Ramiro Llanos spent part of his childhood in prison — living there with his father, a political prisoner under Bolivia’s 1960s military dictatorship.
Now, all grown up, Llanos is back at the jail — but this time he’s in charge: a graduate with a law degree, serving as the administrative head of the country’s prison system.
But for many other Bolivians who grew up in prisons, the ending did not turn out so well. Traumatized by the experience, many later fell into lives of crime and are now back behind bars, this time serving as convicts.
“Forty years ago, this place was so much quieter,” Llanos recalled, pointing at the packed courtyard of the San Pedro prison, in the heart of La Paz.

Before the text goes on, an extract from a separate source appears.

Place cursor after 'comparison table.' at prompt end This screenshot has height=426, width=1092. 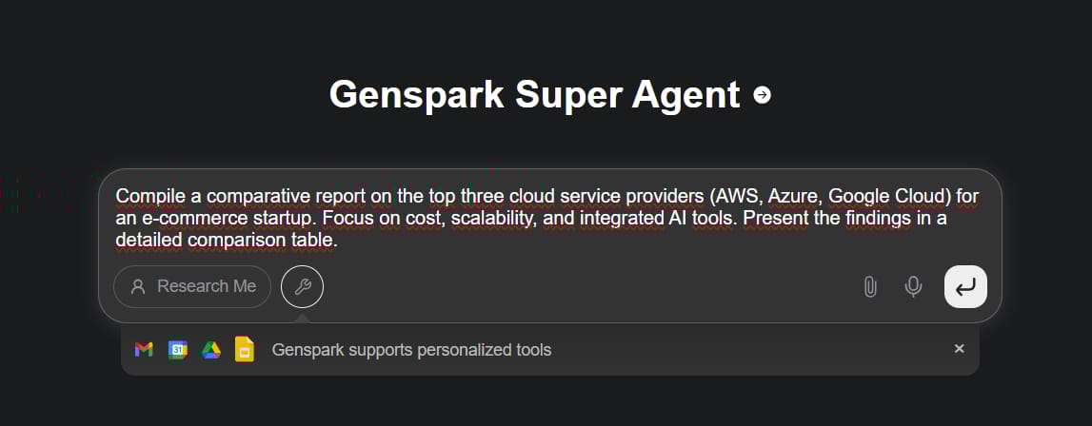click(339, 242)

Today the overcrowded jail overflows with inmates, who are forced to share cells or find spots in hallways and attics.
The children — 160 of them living in this detention center with their fathers — may not jump out at first glance, but after a while, you start to notice them.
Just over there, a little girl is playing, looking cute and sporty in pink, and seemingly without any sense of where she is.

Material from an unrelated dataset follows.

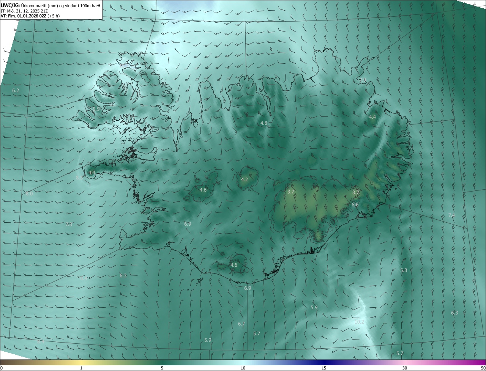
Task: Click the 10.2 precipitation value label
Action: tap(359, 322)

Bolivian law allows children up to six years old to live in prisons, if custody is granted by a judge to the incarcerated parent.
“There’s not even one case where that has happened,” Llanos noted, but nevertheless, the children are here, and the police turn a blind eye.
Some 1,600 sons and daughters — from infants to teenagers — live in Bolivian prisons with their parents. And unlike in the women’s jails, men’s prisons like San Pedro have no facilities for the kids’ schooling and care.
It may not be ideal, but the kids “don’t have anyone else to stay with,” argued Richard Hernandez, serving time for drug dealing, and a spokesman for the fathers of San Pedro prison. “Some are orphans, or more often, the mother has also been detained,” said the father, whose eight-year-old lives with him in jail.
Others say the kids are safer in jail with their parents than they would be outside, where even more dangerous conditions may exist. But within the prison walls, the children live among thieves, murderers, rapists, gang members and drug dealers — and are witness to drinking, drugs and violence.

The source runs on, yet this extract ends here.